Data to process below:
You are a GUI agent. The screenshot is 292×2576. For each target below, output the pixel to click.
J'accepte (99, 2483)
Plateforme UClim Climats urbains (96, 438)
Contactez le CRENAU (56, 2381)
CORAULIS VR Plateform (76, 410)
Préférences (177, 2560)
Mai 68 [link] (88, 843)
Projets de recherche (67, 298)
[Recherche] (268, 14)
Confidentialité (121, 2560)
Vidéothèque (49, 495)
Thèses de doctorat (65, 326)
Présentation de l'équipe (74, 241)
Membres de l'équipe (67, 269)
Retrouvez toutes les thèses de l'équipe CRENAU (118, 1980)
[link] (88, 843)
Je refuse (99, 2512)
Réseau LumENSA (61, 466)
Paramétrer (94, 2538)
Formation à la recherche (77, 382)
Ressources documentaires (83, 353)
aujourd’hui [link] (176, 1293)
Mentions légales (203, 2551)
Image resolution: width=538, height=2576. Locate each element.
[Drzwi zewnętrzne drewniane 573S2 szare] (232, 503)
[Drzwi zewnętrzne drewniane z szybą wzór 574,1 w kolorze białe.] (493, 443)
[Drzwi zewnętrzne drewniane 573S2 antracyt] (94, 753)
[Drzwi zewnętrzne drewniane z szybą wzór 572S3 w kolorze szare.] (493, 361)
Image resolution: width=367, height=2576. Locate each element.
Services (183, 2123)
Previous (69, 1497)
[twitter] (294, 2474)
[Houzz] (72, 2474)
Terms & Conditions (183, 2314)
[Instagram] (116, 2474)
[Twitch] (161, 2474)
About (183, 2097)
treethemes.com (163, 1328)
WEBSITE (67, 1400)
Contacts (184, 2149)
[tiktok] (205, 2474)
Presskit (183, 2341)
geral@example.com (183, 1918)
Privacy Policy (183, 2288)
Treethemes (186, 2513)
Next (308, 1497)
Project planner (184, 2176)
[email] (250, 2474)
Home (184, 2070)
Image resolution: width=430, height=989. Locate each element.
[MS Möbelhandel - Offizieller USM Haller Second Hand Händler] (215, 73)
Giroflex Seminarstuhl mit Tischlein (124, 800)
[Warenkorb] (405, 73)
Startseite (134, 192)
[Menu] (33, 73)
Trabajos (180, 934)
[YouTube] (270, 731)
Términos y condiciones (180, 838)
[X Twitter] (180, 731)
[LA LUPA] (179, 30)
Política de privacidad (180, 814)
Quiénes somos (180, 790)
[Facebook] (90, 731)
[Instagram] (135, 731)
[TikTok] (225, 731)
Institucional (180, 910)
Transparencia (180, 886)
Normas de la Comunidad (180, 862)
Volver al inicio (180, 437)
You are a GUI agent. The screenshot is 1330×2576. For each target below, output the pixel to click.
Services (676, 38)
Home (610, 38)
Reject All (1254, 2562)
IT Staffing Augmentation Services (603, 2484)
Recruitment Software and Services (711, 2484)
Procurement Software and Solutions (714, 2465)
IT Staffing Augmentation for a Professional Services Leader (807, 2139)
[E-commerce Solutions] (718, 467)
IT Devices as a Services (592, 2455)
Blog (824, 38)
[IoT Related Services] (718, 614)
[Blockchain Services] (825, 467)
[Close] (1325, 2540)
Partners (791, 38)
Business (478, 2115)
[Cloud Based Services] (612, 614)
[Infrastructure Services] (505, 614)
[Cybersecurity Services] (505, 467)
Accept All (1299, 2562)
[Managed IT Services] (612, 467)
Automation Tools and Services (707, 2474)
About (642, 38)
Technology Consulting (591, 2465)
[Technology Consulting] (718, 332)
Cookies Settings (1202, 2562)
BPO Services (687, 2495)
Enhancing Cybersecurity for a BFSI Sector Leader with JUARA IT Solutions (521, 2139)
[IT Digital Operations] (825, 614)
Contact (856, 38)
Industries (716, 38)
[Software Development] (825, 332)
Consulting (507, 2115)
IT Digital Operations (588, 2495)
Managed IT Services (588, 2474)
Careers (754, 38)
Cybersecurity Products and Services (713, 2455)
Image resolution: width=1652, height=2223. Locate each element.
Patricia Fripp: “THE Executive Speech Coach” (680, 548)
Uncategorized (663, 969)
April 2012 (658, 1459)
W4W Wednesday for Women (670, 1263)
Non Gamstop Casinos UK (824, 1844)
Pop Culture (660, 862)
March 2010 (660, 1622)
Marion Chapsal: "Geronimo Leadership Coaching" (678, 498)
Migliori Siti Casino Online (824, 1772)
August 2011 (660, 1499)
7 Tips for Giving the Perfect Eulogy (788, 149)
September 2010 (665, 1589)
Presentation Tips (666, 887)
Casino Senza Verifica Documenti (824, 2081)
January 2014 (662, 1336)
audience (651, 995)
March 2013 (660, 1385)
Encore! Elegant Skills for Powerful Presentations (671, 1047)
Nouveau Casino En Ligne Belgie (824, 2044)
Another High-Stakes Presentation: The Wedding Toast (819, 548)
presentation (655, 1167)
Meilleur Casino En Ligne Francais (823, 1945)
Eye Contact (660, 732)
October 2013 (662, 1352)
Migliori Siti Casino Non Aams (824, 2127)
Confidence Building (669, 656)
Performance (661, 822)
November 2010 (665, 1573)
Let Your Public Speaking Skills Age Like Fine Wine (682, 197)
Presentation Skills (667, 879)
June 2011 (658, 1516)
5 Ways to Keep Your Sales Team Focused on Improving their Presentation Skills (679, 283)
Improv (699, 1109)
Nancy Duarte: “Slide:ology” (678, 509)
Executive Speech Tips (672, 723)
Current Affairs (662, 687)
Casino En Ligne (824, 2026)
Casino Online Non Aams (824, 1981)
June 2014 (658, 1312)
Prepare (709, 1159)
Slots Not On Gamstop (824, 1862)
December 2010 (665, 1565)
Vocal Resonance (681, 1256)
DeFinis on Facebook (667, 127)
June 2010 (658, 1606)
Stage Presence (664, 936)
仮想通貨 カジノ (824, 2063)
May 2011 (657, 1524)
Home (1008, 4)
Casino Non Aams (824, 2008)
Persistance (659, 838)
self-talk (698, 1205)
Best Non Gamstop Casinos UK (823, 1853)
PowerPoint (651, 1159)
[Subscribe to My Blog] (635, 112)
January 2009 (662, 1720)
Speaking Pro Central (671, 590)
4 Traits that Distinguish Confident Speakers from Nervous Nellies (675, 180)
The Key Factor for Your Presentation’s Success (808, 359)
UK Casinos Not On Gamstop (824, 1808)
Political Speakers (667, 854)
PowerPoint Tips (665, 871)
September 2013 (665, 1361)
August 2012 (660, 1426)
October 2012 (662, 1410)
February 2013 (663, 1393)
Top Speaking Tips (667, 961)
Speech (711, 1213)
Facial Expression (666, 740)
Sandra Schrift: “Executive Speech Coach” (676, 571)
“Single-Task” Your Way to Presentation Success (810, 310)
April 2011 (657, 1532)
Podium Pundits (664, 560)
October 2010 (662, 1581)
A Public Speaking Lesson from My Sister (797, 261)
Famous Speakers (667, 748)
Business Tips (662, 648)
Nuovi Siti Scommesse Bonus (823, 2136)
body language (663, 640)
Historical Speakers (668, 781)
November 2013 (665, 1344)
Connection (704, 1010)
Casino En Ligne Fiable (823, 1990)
End of Data to process.
§ Task item:
Take exactly the lines from the one containing "Retrouvez toutes les" through the one containing "aujourd’hui [link] (176, 1293)" in the data above, and output them with nothing added.

§ Response to the task:
Retrouvez toutes les thèses de l'équipe CRENAU (118, 1980)
[link] (88, 843)
Je refuse (99, 2512)
Réseau LumENSA (61, 466)
Paramétrer (94, 2538)
Formation à la recherche (77, 382)
Ressources documentaires (83, 353)
aujourd’hui [link] (176, 1293)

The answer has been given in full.